Harassment prevention director leaves after 8-month tenure

It took two years to find Betty Morton, program director for gender equity and harassment prevention, but after only eight months on the job, she has decided to head elsewhere.

Morton's decision last week to accept "an offer that was too good to refuse" from Blue Cross/Blue Shield of Durham leaves the Office of Institutional Equity with a vacancy that it needed two nationwide searches to fill the first time around.

"I'm not the kind of person that spends a short time at a job-I really had expected to have a good tenure, if not a career, here at Duke," Morton said, who had been approached 18 months ago by Blue Cross/Blue Shield about a position. She will leave the University by the month's end to become the company's associate general counsel. "But just looking at the [Blue Cross/Blue Shield] opportunity, I decided it was the right thing to do even though the timing was not good. I regret that it's been such a short time."

Myrna Adams, vice president for institutional equity, said she hopes to replace Morton by July with an internal candidate experienced with harassment issues and familiar with the operations of the University. She will not appoint an interim director in the meantime.

"I don't want to do an interim," explained Adams, who appointed Morton in July 1997. "I've been there and done that. And you can't do enough long-term planning with an interim."

Both Adams and Assistant Vice President for Student Affairs Sue Wasiolek, who participated in Morton's interview process, lamented the director's departure.

"My disappointment is not that it took us so long to find her and that she's leaving so quickly. My disappointment is that she's leaving," Wasiolek said. "I think we're losing a really valuable resource."

Although she was only able to work with Morton for a brief time, Adams said it was long enough to convince her that the Office of Institutional Equity had made a wise choice. In addition to supervising the implementation of the University's harassment policy, Morton's responsibilities included coordinating educational resources about sexual harassment, gender equity and forms of illegal discrimination.

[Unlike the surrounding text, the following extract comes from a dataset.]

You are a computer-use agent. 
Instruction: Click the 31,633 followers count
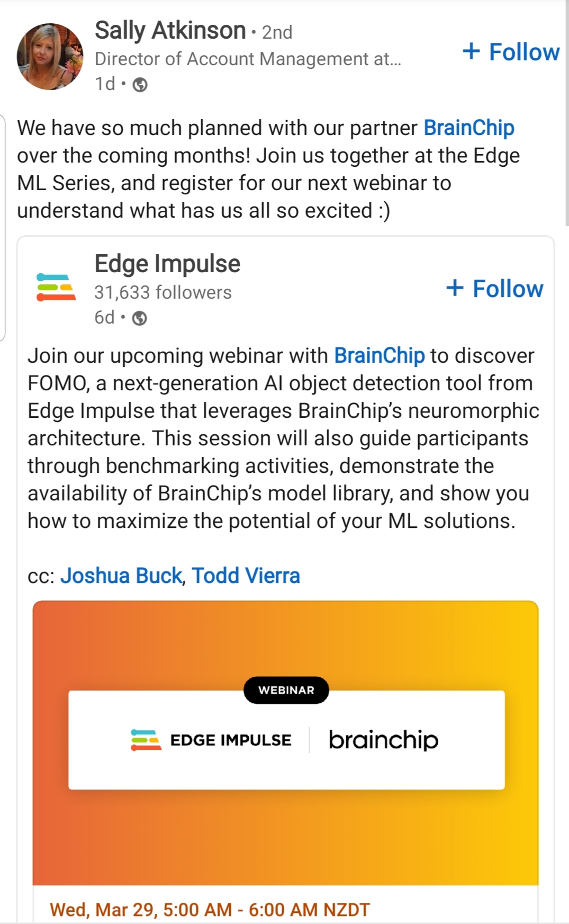pos(163,292)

"It's hard to know exactly how to respond," Adams said. "On the one hand, you don't want to limit people's horizons; on the other hand, it's hard to assemble a staff of people with the kind of competencies and personal qualities that I look for."

As she prepares to leave, Morton said some elements of the campus environment made it difficult for her to increase campus-wide understanding of the University's harassment policy.

"We really don't have a system that is sufficient or a strategy that is University-wide for dealing with these kinds of matters," she explained, adding that although her tenure at Duke has been brief, "there are incidents or activities or environments here that I find surprising for this day and age. And I have experienced some surprising lack of knowledge on the part of various constituencies about what to do, who to contact and how to handle a problem situation effectively."

Adams agreed with Morton's assessment of the barriers faced by their office and said that she has taken steps to facilitate their removal. In particular, beginning in July, Adams' administrative assistant will take on the new position of staff investigator so that Morton's replacement and Ben Reese, assistant vice president for cross-cultural relations, can spend less time handling complaints and more time educating community members about harassment issues.